As the odds of Republican Donald Trump’s presidential election win mounted on Tuesday night, oil prices, along with most stock market indicators, plummeted to lows not seen in months before rallying Wednesday.
Brent crude (LCOC1), an international benchmark, fell by around 4 percent Tuesday, reaching a low of $44.40 at around 10:30 p.m., as Trump’s lead in the electoral vote count solidified. Ahead of market close Wednesday, it had risen to $46.34—a few cents below Tuesday’s high. U.S. crude (CLC1) took a dramatic dive between Tuesday evening and midnight when it fell about 4 percent to a low of $43.35, before rising to a high of $45.95 by Wednesday afternoon.

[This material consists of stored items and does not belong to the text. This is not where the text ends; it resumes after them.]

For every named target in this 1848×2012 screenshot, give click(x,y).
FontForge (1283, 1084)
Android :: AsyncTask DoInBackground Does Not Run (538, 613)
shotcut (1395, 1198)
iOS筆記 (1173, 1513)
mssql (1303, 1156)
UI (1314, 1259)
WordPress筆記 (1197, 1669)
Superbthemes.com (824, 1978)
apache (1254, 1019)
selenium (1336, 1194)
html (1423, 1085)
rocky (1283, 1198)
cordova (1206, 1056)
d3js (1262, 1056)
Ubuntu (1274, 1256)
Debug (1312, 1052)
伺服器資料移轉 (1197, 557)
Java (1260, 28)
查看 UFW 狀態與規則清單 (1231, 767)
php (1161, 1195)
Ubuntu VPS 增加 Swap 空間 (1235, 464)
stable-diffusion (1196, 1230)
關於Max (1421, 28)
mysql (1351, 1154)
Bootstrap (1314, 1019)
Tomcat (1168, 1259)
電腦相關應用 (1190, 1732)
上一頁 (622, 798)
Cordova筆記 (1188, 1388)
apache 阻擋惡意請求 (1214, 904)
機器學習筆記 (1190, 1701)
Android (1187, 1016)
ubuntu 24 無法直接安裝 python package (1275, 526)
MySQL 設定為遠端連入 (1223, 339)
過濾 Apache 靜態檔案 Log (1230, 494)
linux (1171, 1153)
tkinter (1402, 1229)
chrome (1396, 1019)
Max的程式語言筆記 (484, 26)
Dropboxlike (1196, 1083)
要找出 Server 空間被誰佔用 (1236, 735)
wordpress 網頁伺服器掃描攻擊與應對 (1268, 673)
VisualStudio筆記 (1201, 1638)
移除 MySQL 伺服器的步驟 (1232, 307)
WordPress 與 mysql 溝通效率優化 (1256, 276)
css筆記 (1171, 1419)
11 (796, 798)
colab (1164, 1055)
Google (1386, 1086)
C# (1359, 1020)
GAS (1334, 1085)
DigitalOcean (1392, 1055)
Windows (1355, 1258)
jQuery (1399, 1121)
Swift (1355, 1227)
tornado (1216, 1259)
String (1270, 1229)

“There’s a euphoria in the market and people are buying,” Mark Waggoner, president of the commodities brokerage Excel Futures, told the Wall Street Journal Wednesday. “People were sitting on the sidelines and are now jumping in.”
But what did Trump winning the highest U.S. government office have to do with the price of oil? And if the likelihood of his presidency caused oil futures to drop, why did prices surge after Trump’s acceptance speech Wednesday?
The rapid-fire zigzag in prices, while related to the shock and uncertainty surrounding what was widely considered an upset in the presidential election, is also a consequence of the sector’s lack of knowledge as far as what changes Trump will bring to the oil industry.
“Trump’s energy-related policies are probably not even known in detail to the president-elect himself—much less knowable by anyone else,” Reuters senior market analyst John Kemp, who specializes in commodities and energy, wrote Wednesday. “In contrast to his rival Hillary Clinton, who conducted a classic programmatic campaign, accompanied by highly detailed energy policies, Trump mounted a values-based campaign, with few detailed commitments.”
Indeed, Trump’s campaign site promises the president-elect will “reduce all barriers to responsible energy production,” “declare American energy dominance,” make the U.S. “totally independent” from the Organization of Petroleum Exporting Countries (OPEC) and “create millions of new jobs” while “protect[ing] clean air and clean water.”
If Trump were to support a massive energy production escalation—his site pledges to “unleash” America’s natural energy resources—the ballooning supply would be sure to drive down prices, perhaps much lower than Tuesday night’s levels, which would be problematic for American oil and gas companies already reporting sagging growth numbers. It would also counteract OPEC’s plans to gouge prices by colluding to trim the cartel’s supply at a meeting at the end of November.
And that’s not the only way Trump could cause an oil supply explosion, as CNBC’s Stephen Sedgwick pointed out in a Wednesday op-ed. Though he has long condemned the Iran nuclear deal, and therefore could stymie foreign investment in the country’s energy sector, he is also friendly with Russia, and therefore likely to alleviate energy industry sanctions against the Kremlin.
So that may explain the price collapse on Tuesday night, but what about Wednesday’s rally?
Another element of Trump’s relatively vague energy plan involves aggressive deregulation of the oil and gas industry, which means more money for Big Oil to funnel into other areas, such as exploration and capital budgets, which have suffered from major cost cuts this year. Still, oil industry restrictions put in place by outgoing president Barack Obama’s administration can’t be undone overnight.
But Trump is also not the only factor influencing the price of oil. In its report for the week ending Nov. 4, the U.S. Energy Information Administration announced that U.S. commercial crude oil inventories rose by 2.4 million barrels over the previous week ending Oct. 28.
Still, the report affected prices only modestly, analysts told Reuters Wednesday, a sign that much of the industry’s murky future remains sensitive to the decisions of president-elect Trump.